### PROVIDED PASSAGE
Start

[Intel-gfx] [igt-dev] [PATCH i-g-t v5 1/4] lib/i915: Add minimum GTT alignment helper

Chris Wilson chris at chris-wilson.co.uk
Wed Nov 6 08:18:56 UTC 2019


Quoting Joonas Lahtinen (2019-11-05 09:14:20)
> Quoting Janusz Krzysztofik (2019-11-04 19:13:27)
> > Some tests assume 4kB offset alignment while using softpin.  That
> > assumption may be wrong on future GEM backends with possibly larger
> > minimum page sizes.  As a result, those tests may either fail on
> > softpin at offsets which are incorrectly aligned, may silently skip
> > such incorrectly aligned addresses assuming them occupied by other
> > users, or may always succeed when examining invalid use patterns.
> > 
> > Provide a helper function that detects minimum GTT alignment.  Tests
> > may use it to calculate softpin offsets valid on actually used backing
> > store.
> > 
> > Also expose a new object validation helper just created, it may be
> > useful for checking if a shared GTT address is not reserved, for
> > example.

End

### SUPPLIED RECORDS
Start

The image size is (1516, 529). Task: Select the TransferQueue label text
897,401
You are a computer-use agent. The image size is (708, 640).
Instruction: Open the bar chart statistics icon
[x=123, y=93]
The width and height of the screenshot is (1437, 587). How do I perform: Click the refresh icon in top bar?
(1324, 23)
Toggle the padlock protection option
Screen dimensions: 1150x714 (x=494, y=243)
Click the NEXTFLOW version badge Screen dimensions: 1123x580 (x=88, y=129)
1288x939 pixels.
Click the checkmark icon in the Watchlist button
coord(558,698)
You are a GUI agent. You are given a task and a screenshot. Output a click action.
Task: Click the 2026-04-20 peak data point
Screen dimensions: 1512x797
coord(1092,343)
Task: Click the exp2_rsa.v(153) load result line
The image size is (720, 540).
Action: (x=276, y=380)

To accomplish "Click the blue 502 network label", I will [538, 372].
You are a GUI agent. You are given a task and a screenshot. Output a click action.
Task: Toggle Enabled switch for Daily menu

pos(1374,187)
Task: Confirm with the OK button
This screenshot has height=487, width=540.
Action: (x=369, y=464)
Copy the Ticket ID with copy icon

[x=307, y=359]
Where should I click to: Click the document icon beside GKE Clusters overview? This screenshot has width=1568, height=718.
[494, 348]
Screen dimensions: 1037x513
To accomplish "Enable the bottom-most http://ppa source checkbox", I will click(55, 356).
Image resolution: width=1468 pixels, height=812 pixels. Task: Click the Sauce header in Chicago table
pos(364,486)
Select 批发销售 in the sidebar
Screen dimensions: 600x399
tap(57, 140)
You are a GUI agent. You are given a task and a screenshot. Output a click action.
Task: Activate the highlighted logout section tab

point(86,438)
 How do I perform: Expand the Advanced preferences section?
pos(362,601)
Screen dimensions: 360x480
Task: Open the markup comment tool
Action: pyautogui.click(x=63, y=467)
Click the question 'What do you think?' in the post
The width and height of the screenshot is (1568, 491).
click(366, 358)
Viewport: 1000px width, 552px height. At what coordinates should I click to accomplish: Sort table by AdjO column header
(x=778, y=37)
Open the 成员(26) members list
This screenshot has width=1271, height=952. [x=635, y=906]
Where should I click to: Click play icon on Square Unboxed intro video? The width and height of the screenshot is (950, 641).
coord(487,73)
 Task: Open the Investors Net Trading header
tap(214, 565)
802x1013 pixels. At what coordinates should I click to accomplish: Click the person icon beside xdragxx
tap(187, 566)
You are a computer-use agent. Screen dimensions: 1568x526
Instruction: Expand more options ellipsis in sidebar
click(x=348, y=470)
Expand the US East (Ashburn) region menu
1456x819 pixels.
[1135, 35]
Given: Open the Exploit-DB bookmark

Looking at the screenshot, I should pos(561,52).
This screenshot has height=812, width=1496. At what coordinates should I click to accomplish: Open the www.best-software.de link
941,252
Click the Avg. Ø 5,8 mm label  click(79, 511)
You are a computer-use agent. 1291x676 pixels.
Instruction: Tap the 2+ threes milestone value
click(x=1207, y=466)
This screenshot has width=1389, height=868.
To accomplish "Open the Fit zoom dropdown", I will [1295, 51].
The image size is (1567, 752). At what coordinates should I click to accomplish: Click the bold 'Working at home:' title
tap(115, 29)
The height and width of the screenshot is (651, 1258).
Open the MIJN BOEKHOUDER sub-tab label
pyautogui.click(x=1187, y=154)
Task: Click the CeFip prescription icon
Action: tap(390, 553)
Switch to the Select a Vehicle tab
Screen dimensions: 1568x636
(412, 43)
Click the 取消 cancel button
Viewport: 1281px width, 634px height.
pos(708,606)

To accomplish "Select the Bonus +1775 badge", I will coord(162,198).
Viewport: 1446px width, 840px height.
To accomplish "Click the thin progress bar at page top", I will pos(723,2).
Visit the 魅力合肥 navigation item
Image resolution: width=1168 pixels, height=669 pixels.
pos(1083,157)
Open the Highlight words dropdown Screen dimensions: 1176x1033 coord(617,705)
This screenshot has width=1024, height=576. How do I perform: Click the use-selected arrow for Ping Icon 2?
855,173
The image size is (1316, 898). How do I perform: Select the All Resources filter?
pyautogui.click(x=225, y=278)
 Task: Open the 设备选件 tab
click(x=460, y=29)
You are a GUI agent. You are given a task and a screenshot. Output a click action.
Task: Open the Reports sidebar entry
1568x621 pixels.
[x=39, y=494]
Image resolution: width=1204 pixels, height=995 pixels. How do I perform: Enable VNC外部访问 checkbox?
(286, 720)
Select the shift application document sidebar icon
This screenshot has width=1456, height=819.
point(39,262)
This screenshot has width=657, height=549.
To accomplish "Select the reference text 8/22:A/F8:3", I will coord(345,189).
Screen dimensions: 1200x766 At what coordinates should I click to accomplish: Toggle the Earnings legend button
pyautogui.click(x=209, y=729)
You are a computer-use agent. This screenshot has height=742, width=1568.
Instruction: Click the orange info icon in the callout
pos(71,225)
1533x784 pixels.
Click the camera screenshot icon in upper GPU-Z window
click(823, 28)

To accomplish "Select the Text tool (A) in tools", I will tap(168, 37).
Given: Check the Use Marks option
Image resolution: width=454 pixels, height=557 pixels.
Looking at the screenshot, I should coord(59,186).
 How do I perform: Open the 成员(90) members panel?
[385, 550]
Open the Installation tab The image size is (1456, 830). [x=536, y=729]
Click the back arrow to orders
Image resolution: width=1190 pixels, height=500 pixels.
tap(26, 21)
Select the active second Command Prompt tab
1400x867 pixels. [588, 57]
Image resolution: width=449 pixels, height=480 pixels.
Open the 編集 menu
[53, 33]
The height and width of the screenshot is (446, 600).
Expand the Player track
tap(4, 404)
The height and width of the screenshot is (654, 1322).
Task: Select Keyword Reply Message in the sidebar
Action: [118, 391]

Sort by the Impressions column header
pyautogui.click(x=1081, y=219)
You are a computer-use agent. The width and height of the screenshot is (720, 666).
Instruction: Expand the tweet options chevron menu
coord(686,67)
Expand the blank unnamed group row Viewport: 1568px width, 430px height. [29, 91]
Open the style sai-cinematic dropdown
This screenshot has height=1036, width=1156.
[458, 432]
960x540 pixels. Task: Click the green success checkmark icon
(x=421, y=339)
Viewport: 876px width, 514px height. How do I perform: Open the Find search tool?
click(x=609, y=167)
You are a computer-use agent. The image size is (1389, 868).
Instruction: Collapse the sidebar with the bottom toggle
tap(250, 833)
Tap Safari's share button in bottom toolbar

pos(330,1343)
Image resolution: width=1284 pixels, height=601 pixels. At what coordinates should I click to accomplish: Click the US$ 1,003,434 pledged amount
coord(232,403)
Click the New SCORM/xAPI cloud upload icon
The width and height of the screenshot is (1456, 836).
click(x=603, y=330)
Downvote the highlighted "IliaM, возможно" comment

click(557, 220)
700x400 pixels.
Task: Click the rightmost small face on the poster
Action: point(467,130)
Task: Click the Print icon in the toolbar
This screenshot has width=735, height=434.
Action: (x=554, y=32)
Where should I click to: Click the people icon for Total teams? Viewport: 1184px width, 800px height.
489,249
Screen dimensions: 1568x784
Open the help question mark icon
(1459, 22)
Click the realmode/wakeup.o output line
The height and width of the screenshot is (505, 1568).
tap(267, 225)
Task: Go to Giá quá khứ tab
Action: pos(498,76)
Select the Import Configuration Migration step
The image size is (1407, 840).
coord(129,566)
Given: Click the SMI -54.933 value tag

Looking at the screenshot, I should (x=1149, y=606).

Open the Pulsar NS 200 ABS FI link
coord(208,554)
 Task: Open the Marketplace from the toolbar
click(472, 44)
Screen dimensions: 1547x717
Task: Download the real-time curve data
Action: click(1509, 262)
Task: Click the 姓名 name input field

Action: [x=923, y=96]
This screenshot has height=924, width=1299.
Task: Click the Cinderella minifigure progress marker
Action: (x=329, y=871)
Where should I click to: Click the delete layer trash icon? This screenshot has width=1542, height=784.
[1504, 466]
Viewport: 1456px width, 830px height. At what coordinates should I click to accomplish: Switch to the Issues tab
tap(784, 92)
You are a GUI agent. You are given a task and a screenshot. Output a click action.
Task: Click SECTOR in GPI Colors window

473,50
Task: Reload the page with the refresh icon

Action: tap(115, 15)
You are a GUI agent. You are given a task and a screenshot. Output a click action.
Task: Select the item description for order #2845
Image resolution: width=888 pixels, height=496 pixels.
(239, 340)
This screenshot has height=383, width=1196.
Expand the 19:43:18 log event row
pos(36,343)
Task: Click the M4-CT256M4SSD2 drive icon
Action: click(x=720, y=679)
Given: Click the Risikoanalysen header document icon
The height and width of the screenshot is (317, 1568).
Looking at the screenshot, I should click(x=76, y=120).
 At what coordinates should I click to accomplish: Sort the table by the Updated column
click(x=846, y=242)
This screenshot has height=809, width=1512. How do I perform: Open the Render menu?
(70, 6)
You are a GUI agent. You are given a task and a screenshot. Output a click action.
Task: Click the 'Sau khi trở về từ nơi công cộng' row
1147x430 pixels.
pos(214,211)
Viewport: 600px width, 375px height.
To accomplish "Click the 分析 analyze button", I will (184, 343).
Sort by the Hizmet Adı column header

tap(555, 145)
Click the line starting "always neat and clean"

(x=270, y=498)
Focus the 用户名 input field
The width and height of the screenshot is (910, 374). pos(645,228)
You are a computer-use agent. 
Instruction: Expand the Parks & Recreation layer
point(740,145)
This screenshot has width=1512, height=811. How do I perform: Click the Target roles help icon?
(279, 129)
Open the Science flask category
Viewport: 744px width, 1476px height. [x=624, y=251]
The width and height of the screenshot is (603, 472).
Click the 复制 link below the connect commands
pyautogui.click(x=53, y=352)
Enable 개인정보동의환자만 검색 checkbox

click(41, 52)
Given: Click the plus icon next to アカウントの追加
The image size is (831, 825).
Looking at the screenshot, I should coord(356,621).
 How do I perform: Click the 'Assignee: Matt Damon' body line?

End

### TASK SET
• 1. Summarize the patch message in two sentences.
• 2. In the entries, edit the lines starting with the line with "will [538, 372]." and going on through the line with "tap(57, 140)", replacing "Screen dimensions" with "Display size", and return only those lines.
The entries are unrelated to the patch message.

### EXPECTED OUTPUTS
• 1. Some tests assume 4kB offset alignment with softpin, an assumption that may be wrong on future GEM backends with larger minimum page sizes and can make those tests fail, silently skip addresses, or always succeed on invalid use patterns. The patch provides a helper that detects minimum GTT alignment so tests can calculate valid softpin offsets, and it also exposes a new object validation helper that may be useful for checking whether a shared GTT address is not reserved.

• 2.
To accomplish "Click the blue 502 network label", I will [538, 372].
You are a GUI agent. You are given a task and a screenshot. Output a click action.
Task: Toggle Enabled switch for Daily menu

pos(1374,187)
Task: Confirm with the OK button
This screenshot has height=487, width=540.
Action: (x=369, y=464)
Copy the Ticket ID with copy icon

[x=307, y=359]
Where should I click to: Click the document icon beside GKE Clusters overview? This screenshot has width=1568, height=718.
[494, 348]
Display size: 1037x513
To accomplish "Enable the bottom-most http://ppa source checkbox", I will click(55, 356).
Image resolution: width=1468 pixels, height=812 pixels. Task: Click the Sauce header in Chicago table
pos(364,486)
Select 批发销售 in the sidebar
Display size: 600x399
tap(57, 140)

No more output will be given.